Follow these guidelines for various types of cuisine and celebrate eating out:

Italian
With olive oil virtually Italy's raison d'Otre, you will be hard-pressed (pun intended) to escape it. But there are ways of cutting back on fat:

  • Turn down cream-based dishes in favour of tomato-based pasta sauces and soups, high in cancer-fighting lycopene. Mussels in a tomato broth is another great option.
  • Salad with balsamic vinegar only, and fish or lean poultry, are all good. Ask for any sauce to be served on the side so you can test your options. Rather than sloshing sauce or dressing over your food, dip your fork into it and then spear your helping.
  • If you can't ignore the Parmesan, limit yourself to one tablespoon.
  • Pizza can be healthy if you are choosy about the toppings: cheese and meats send the fat quotient soaring. Seafood, tomato and veggie (bell peppers, artichokes, mushrooms). Or ask for no oil and half the cheese and don't be anxious about ordering them: pizzerias are used to it.

    Thai
    Coconut milk, the base of most Thai curries, is, sadly, very high in saturated fat. However, you can still have a sterling meal.

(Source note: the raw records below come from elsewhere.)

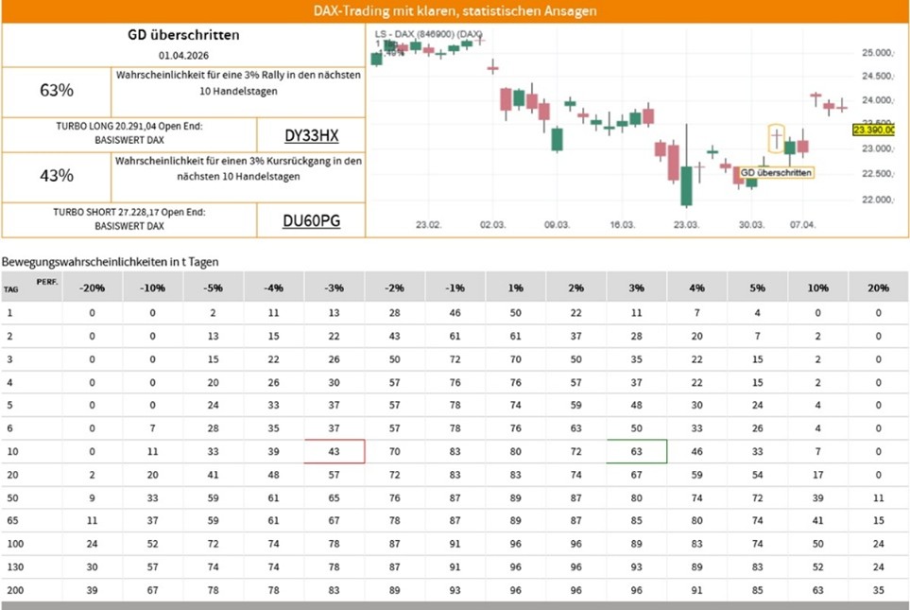910x610 pixels.
Task: Click the 'Bewegungswahrscheinlichkeiten in t Tagen' heading
Action: tap(110, 260)
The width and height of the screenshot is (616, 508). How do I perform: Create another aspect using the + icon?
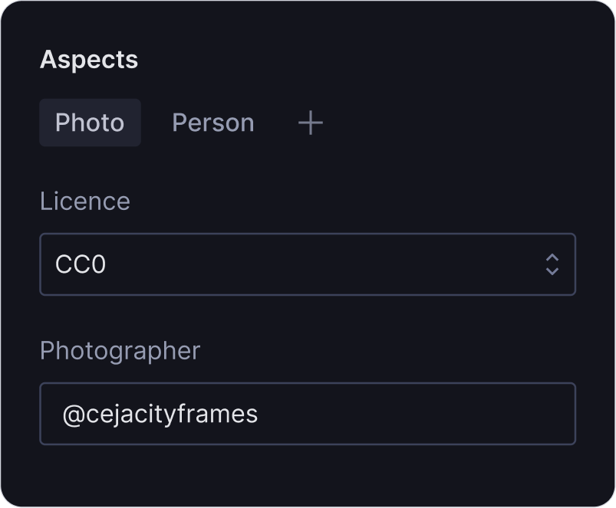pyautogui.click(x=310, y=123)
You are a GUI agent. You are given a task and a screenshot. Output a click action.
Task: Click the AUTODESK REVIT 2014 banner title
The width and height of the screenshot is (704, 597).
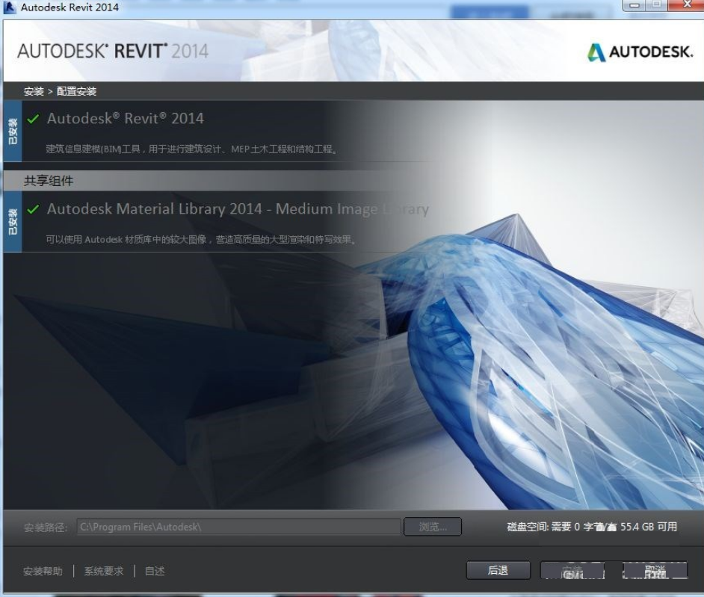coord(113,51)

  • Tom yum (hot and sour) soups are low-fat wonders. Seasoned with fresh lime and spiced with chilli, tom yum is mouth- and tummy-filling, and low in fat.
  • A Thai salad dressing can make a salad into a meal. Made from lemon, lime juice and fish sauce, it is entirely delicious.
  • Steamed mussels or fish are brilliant. Rich in protein, low in fat and often cooked with chillies, lemon grass and other wonderful things, you'll have a meal in a million.

    Indian
    Most Indian meals are high in ghee (clarified butter), vegetable ghee (hydrogenated vegetable fat) or oils. But choose with care and you can still score high on flavour and low on kilojoules. Don't go near kormas and dhansaks, which are cooked with cream and/or nuts.

  • Order from the tikka or tandoori menus, especially in the chicken and fish dishes. Ask for it not to be sizzled in oil on serving.
  • Order plain rice, as pilau rice is oily.
  • If you can bear the loss, ask for your naan bread plain, without a brushing of ghee. You could also opt for plain chappati bread.
  • Remember that yoghurt-based dishes may not always mean low-fat yoghurt.

    Japanese
    You can hardly go wrong with this delicious, mostly low-fat cuisine, unless you order tempura.

  • Sushi, sashimi, chicken teriyaki, soups, vegetable dishes, rice and noodle dishes all get the low-fat nod.
  • Watch out, however, for fat-marbled beef.
  • If you are monitoring your salt intake, steer clear of the miso soup and the salted, smoked or pickled fish.

    Chinese
    If you avoid deep-fried sweet-and-sour chicken/pork/prawns and spring rolls, which do not do justice to Chinese anyway, you can have a fabulous low-fat food experience.

  • Request plain, boiled rice instead of the egg-fried variety.
  • Ask for your vegetables to be braised in stock or, better still, steamed rather than stir-fried. But the latter is still a healthy option, as cooking time is minimal and the ingredients are fresh.
  • The soups are generally low in fat: chicken broth with noodles is delicious.
  • Hoisin, duck and plum sauces are worth getting to know and are a treat when mixed with soya sauce for steamed fish, chicken or vegetables.